Community and Purpose are where I’m stuck now. I am pretty good at my job, and I go out climbing and biking and see people, but none of them are attached to me in any way. I could leave, or they could leave, and there would be fundamentally no difference in either of our lives. I’m not really sure how to bridge this divide and go from acquaintances with common hobbies to true friends that care for each other and provide support and community. I’m open to tips, here, but I admit this is a huge problem. As for purpose, well, my job feels pretty meaningless. I write papers, people say they are “interesting.” I teach some classes with students that change every 3 months and they are often asleep while I’m talking to them. It’s hard to feel like any of my actions have meaning in this environment. I’m actually thinking that if I change my job to work for a non-profit supporting a purpose that I believe in, that perhaps I might be able to simultaneously generate community and purpose at the same time, but I’ll have to let you know if that happens.
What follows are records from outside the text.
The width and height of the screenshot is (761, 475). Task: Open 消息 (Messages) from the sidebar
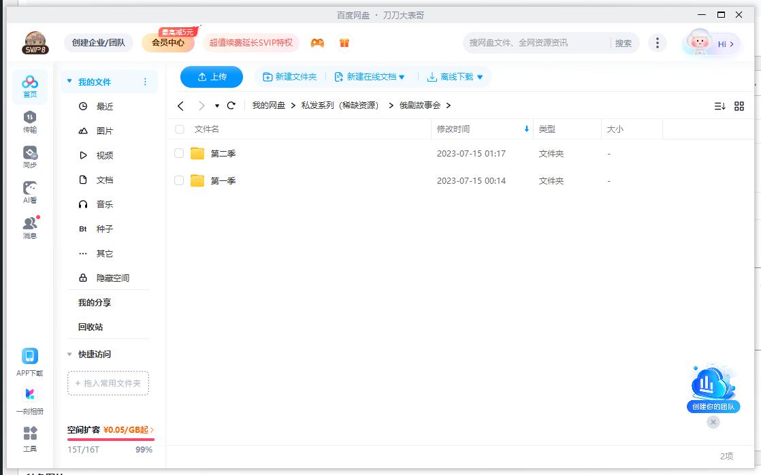pos(29,227)
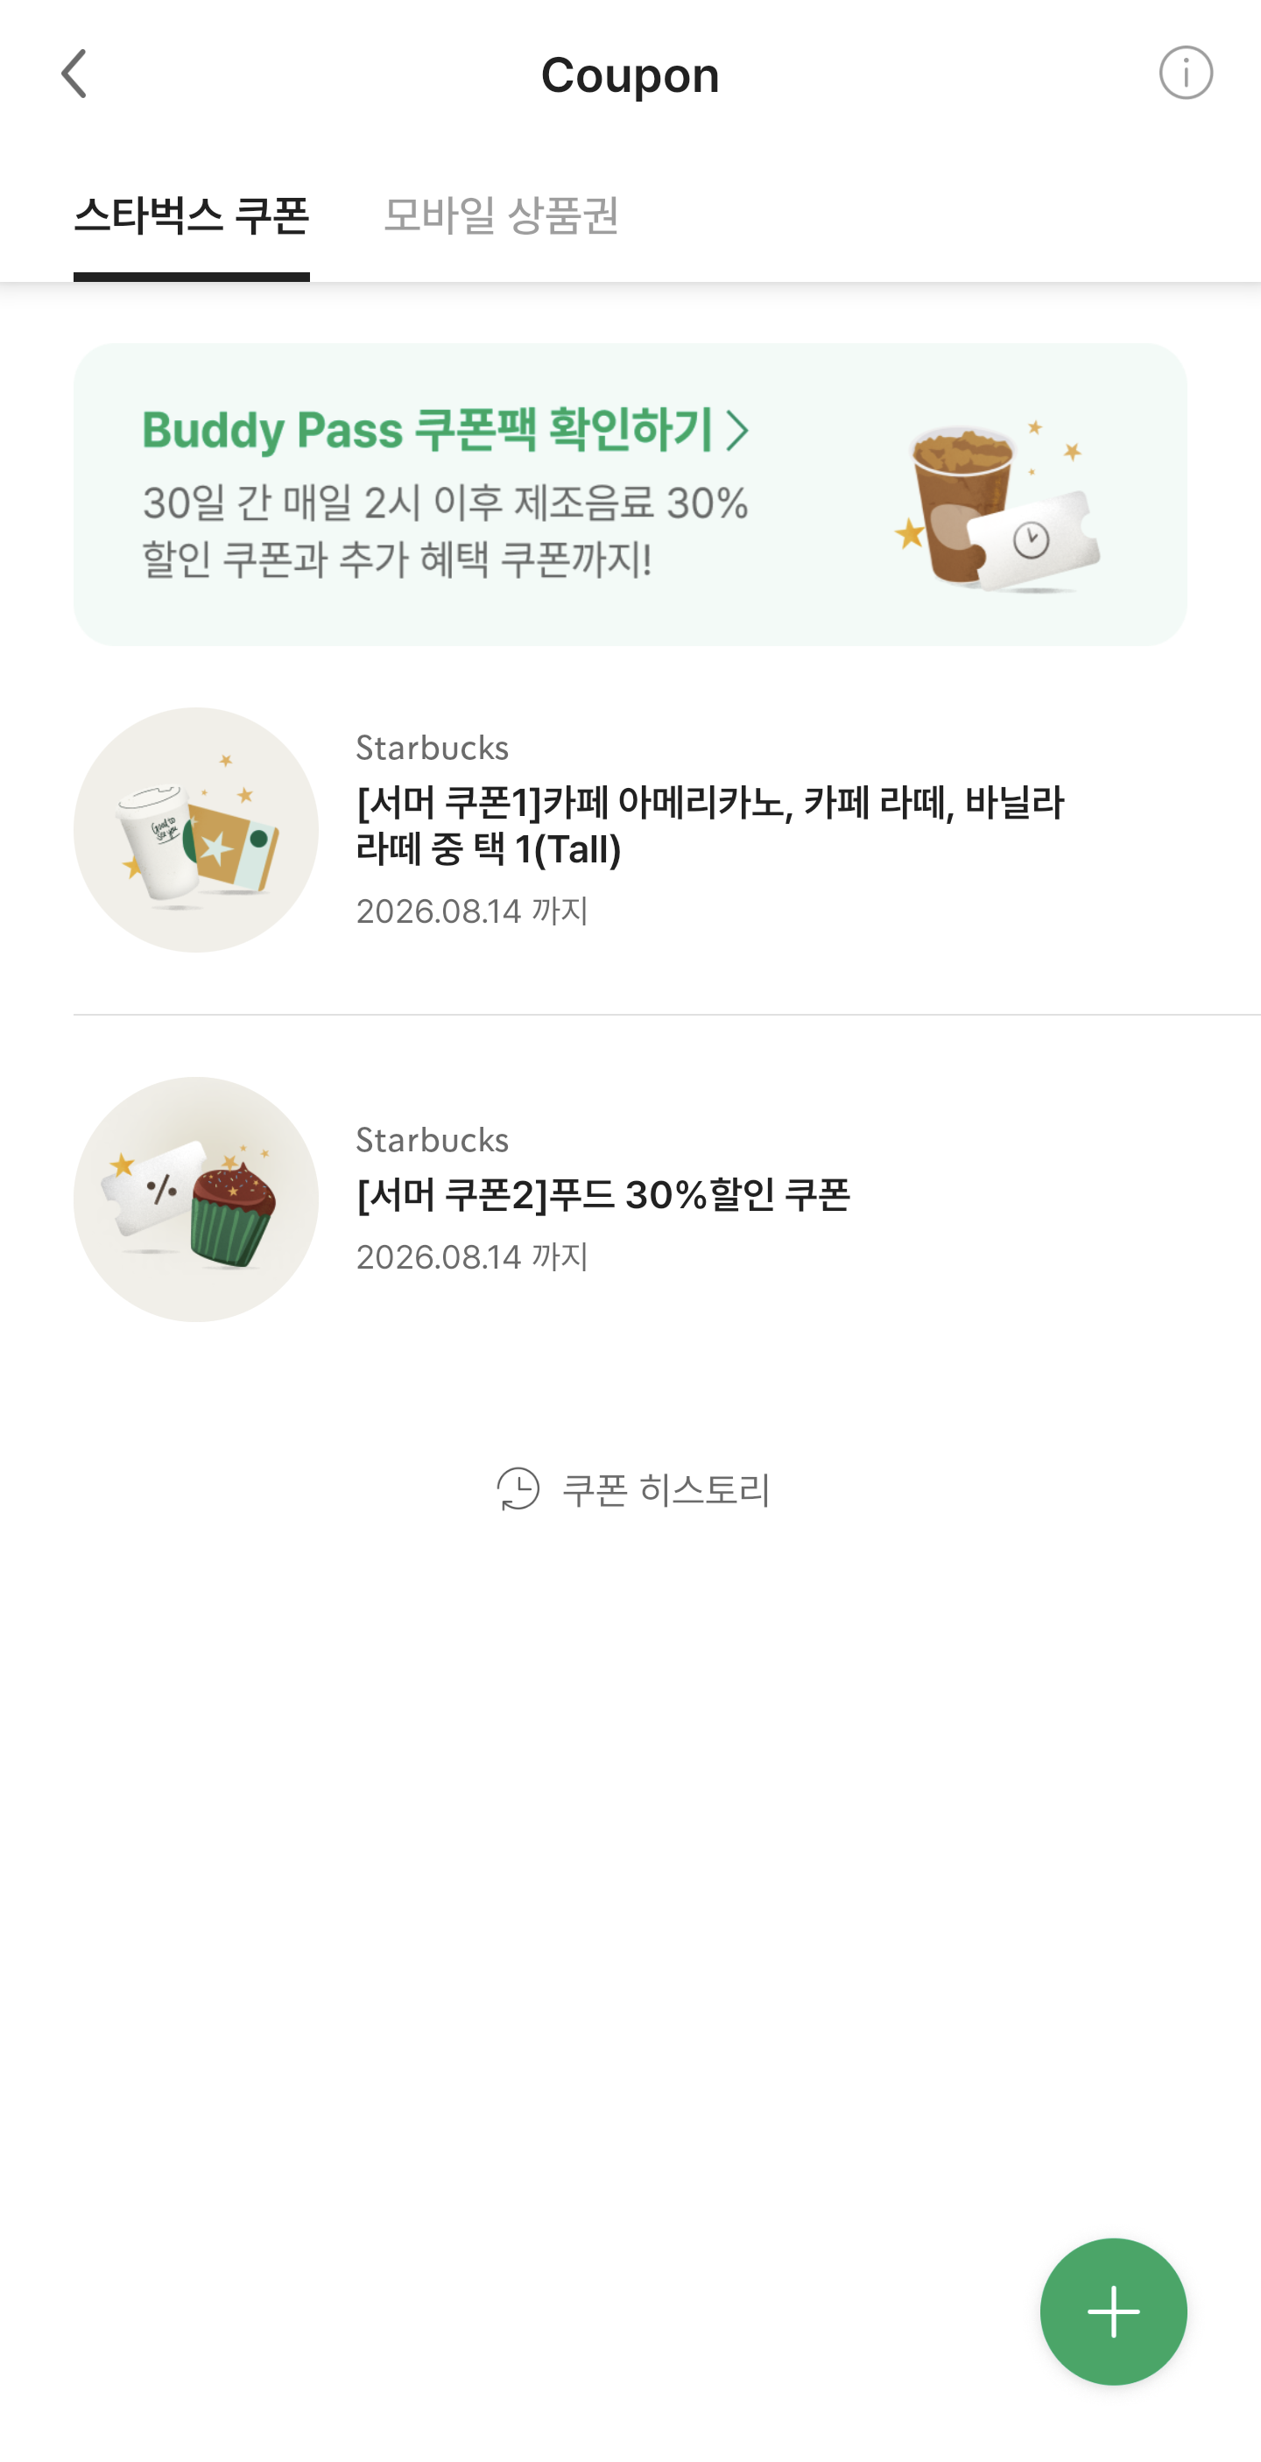
Task: Switch to the 모바일 상품권 tab
Action: [501, 216]
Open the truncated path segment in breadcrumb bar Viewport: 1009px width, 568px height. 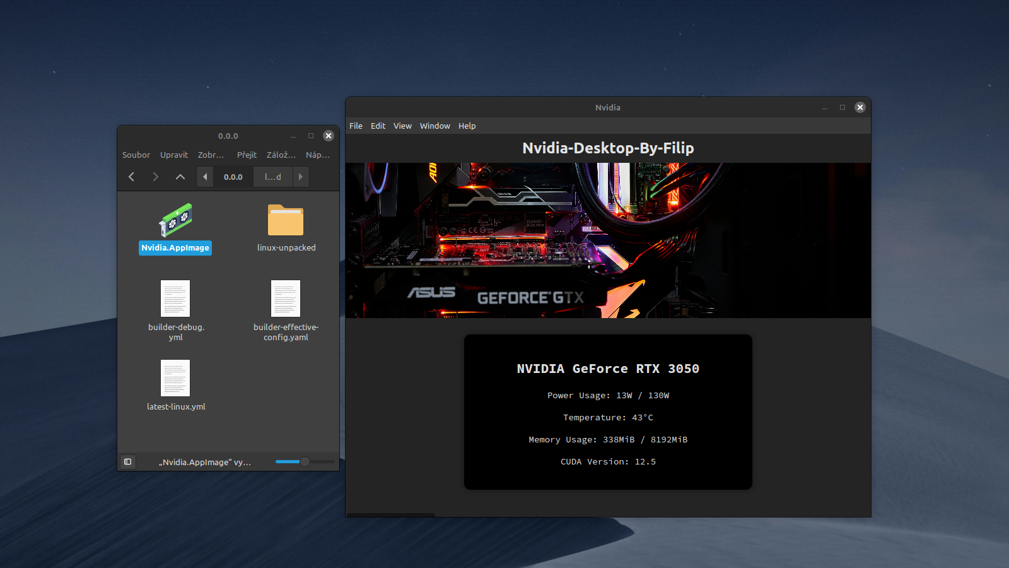tap(272, 177)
Notice that “saving for retirement” and “making enough money to pay the bills” aren’t priorities. I don’t think these types of common sense priorities are things that really matter in life. I mean, why are you paying the bills if you don’t have energy to get through your day? Why would you save for retirement if you aren’t happy now? You might not live that long. How would your life change if you let go of the responsibilities that other people told you are important and just focused on these four things? How much fuller and more brilliant would your days be?